Can I Pray For That?

When it comes to prayer, I don’t think that I’m alone in saying that I have plenty of room to grow. I need to learn to pray more often, more fervently, and more biblically. By praying “more biblically” (a word that spell check doesn’t recognize), I simply mean that I wish that my prayers more reflected the heart and concerns of God rather than my own agenda.

Knowing that my prayer life needs all the help it can get, I try to “fuel the furnace” by reading good books about prayer and books of prayers. In the first group A Praying Life by Paul Miller is one of the best I’ve ever read. There are a lot of great lines in it but here’s one that I think about all the time: “It didn’t take me long to realize that I do my best parenting by prayer.”

While it is pretty normal for Christians to read books about prayer, many Christians are uncomfortable with using books that contain written prayers. If we use written prayers to help guide our own prayer life, many people fear that our prayers will be less genuine and more perfunctory. And I suppose that is a real danger. But I don’t know if it is any more of a serious danger than not praying or praying very narrow, “me centered” prayers, or having our minds wander during prayer.

Personally, I’ve found written prayers to be exceptionally helpful especially The Handbook To Prayer, The Collects of Thomas Cranmer, The Valley of Vision, and Puritan Prayers. The language in the last three books has a bit of an “old English” feel to it but don’t let that scare you away.
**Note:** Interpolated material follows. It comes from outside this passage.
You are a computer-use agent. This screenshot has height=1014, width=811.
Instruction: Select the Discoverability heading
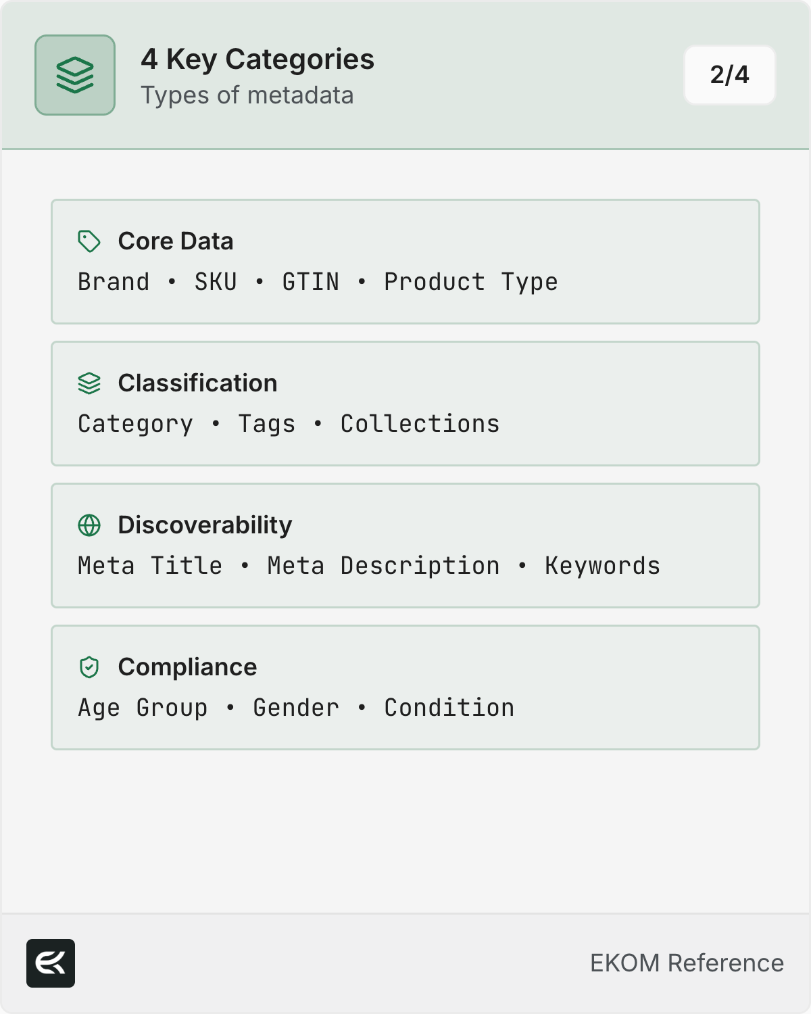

The language is understandable but it does require you to read a bit more slowly. In this situation that’s exactly what you need to do: slow down and turn these prayers into your own personal prayers to God.

All this is a set up to the very first prayer in Puritan Prayers (Kindle Edition). I was praying through it a few days ago when I came along this line…

“If Thou shouldst give me choice to live in pleasure and keep my sins, or to have them burnt away with trial, give me sanctified affliction.”

When I read that I had to stop, pause, and think. In fact I’ve been thinking on it all week wondering if that is really my attitude toward sin, comfort, and hardship. The author of the prayer is presenting me with a hypothetical fork in the road. Down one path is pleasure and sin and down the other is hardship and holiness. Which one do I want?

I know that I’m supposed to want Christ-likeness more than creature comforts, but do I? And what am I willing to endure to reach holiness? Sure I’d choose holiness if it came instantly and painlessly but it doesn’t. James says that it comes through trials of various kinds (James 1:2). I want to want Christ more than comfort so I’ve been praying that God would open the eyes of my heart that I might see Jesus in all his beauty. I’ve been praying that God would free my heart from its captivity to earthly, temporal things so that I might be able to say with the Psalmist…

“Whom have I in heaven but you? And Earth has nothing I desire besides you.”